Hier im Dorf arbeitete ein Mann namens Mihailă Gritta. Es war eine harte Zeit, er suchte verzweifelt nach Gold, um seine Arbeiter zu bezahlen. Doch dann traf er einen anderen Menschen, der in der Miene arbeitete. Dieser Mensch fragte ihn: „Wie geht es dir? Wie läuft es mit der Familie?“ Gritta klagte ihm sein Leid: „ich habe schon seit zwei Monaten kein Gold mehr gefunden.“ Und daraufhin sagte der andere: „Dann komm mit mir. Ich zeige dir eine Stelle.“ 

War das der Geist?

Genau. Er zeigte Gritta einen Raum voller Gold. Eine der Bedingungen des Geistes war, dass Gritta etwas Sinnvolles damit tun sollte. Und so baute der Bergarbeiter sieben Kirchen und sieben Schulen. Die orthodoxe Kirche hier in Roșia ist etwa von ihm errichtet.   

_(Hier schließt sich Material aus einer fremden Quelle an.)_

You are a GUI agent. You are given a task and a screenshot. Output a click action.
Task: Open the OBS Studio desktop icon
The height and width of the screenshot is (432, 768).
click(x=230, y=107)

Denkst du, man muss gute Geschichten erzählen, um ein guter Tourguide zu sein? 

Wenn du im Museum arbeitest, eher nicht. Normalerweise sind es einstündige Touren und du weißt was du zu sagen hast. Du erzählst vielleicht etwas über ein altes Schwert, woraus es gemacht ist und so weiter. Aber wenn du hier in der Umgebung rumläufst, musst du ein guter Erzähler sein. Die Tour kann vier Stunden dauern und du musst die Leute neugierig machen – ihnen Geschichten und Legenden vom Dorf erzählen. Zum Beispiel erzähle ich den Menschen am Ende einer Tour die Geschichte des Geistes. Aber ich erzähle sie nie zu Ende, um sie neugierig zu machen und damit sie Roșia wieder besuchen.  

Hast du das gleich von Anfang an so draufgehabt? 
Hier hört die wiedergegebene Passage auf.